Group Task Assignments

Group 1: Nutritional assessment and classification of Sunil

  • Calculate Sunil's WLZ, MUAC classification, and BMI. State the WHO grade of acute malnutrition and compare the three measurement tools for community vs clinical settings.
  • Describe the clinical features that distinguish kwashiorkor, marasmus, and marasmic-kwashiorkor, and explain the pathophysiology of bilateral oedema in kwashiorkor (albumin, oncotic pressure).

Competencies: CM5.2, CM5.3

Group 2: Breastfeeding — evidence and counselling

  • Review WHO guidance on breastfeeding during pregnancy and tandem feeding. Summarise the evidence for harm vs benefit to the foetus and the toddler.
  • Prepare a 5-minute evidence-based counselling script for Radha addressing the 'breast milk becomes poisonous in pregnancy' myth, using the WHO counselling approach (listen → acknowledge → advise → support).
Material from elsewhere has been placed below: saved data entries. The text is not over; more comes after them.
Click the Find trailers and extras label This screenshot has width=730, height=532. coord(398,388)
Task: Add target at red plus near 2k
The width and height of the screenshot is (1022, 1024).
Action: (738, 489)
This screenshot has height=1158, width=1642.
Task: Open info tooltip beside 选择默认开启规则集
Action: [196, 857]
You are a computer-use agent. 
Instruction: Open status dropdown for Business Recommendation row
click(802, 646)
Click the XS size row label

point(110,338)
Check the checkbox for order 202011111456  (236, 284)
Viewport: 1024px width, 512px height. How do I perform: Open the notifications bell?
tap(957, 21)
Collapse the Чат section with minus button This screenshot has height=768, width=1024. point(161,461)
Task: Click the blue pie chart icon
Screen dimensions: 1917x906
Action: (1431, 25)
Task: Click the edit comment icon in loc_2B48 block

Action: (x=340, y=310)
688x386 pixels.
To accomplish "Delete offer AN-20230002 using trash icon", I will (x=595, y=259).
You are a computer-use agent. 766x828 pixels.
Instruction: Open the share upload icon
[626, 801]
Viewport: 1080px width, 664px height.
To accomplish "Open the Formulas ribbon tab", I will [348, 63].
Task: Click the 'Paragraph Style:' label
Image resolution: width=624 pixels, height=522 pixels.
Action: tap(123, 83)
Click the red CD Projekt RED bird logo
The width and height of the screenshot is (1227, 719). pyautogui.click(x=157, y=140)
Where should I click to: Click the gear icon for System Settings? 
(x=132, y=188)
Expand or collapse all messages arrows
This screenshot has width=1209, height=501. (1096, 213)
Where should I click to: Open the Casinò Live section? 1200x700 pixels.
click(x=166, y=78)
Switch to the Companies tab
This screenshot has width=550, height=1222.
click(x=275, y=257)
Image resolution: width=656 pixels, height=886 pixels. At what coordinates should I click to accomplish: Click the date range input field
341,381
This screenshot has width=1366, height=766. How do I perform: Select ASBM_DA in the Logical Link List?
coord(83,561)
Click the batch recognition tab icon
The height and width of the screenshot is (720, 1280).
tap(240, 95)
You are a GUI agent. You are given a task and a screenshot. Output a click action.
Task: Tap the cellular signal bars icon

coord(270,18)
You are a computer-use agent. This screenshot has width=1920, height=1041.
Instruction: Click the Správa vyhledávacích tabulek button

Competencies: CM5.16, CM5.17

Group 3: CMAM protocol and NRC criteria

  • Describe the complete WHO 10-step protocol for SAM management in an NRC (steps 1-10, F-75 vs F-100 phases, RUTF transition criteria).
  • List the criteria for inpatient (NRC) vs community (CMAM) management of SAM. What are the discharge criteria from CMAM?

Competencies: CM5.3, CM5.6

Group 4: Government nutrition programmes — eligibility and benefits

  • Map every government scheme this family is eligible for: ICDS/PM-POSHAN, JSSK, PMMVY, WIFS, NHM Anaemia Mukt Bharat. For each, state: target group, eligibility, benefit (cash or in-kind), and delivery mechanism.
  • Explain ICDS programme management structure from the Anganwadi Centre up to the district level. Identify at what level the AWW vacancy gap should have been flagged and corrected.

Competencies: CM5.5, CM5.6

Group 5: Community nutrition education session planning

  • Plan a 20-minute nutrition health education session for Pangra village gram sabha. Use the PRECEDE framework: identify behaviour change targets, select 3 priority messages, choose communication methods appropriate for a low-literacy rural audience.
  • Design a monitoring toolkit for the PHC Medical Officer to track nutritional status in Pangra hamlet: indicators, measurement tools, frequency, thresholds for escalation.

Competencies: CM5.5, CM5.21

Learning Issues

Research these questions and bring your findings to the discussion.

  1. [CM5.2] What are the ABCD components of nutritional assessment? How do you calculate WLZ using WHO 2006 standards and interpret MUAC in children under 5?
  2. [CM5.3] What are the clinical features, pathophysiology, and management of kwashiorkor, marasmus, and marasmic-kwashiorkor? What are the WHO 10 steps for SAM management?
  3. [CM5.6] What are India's major national nutrition programmes (ICDS, PM-POSHAN, WIFS, PMMVY, JSSK, Anaemia Mukt Bharat)? What is the target group, benefit, and delivery mechanism of each?
  4. [CM5.9] How do you apply the UNICEF conceptual framework of malnutrition to analyse immediate, underlying, and basic causes of a child's nutritional failure?
  5. [CM5.16] What is WHO guidance on breastfeeding during pregnancy and tandem feeding? What is the evidence base for the recommendation?
  6. [CM5.17] How do you counsel a mother experiencing breastfeeding problems using the WHO 4-step approach? How do you address cultural myths about breastfeeding?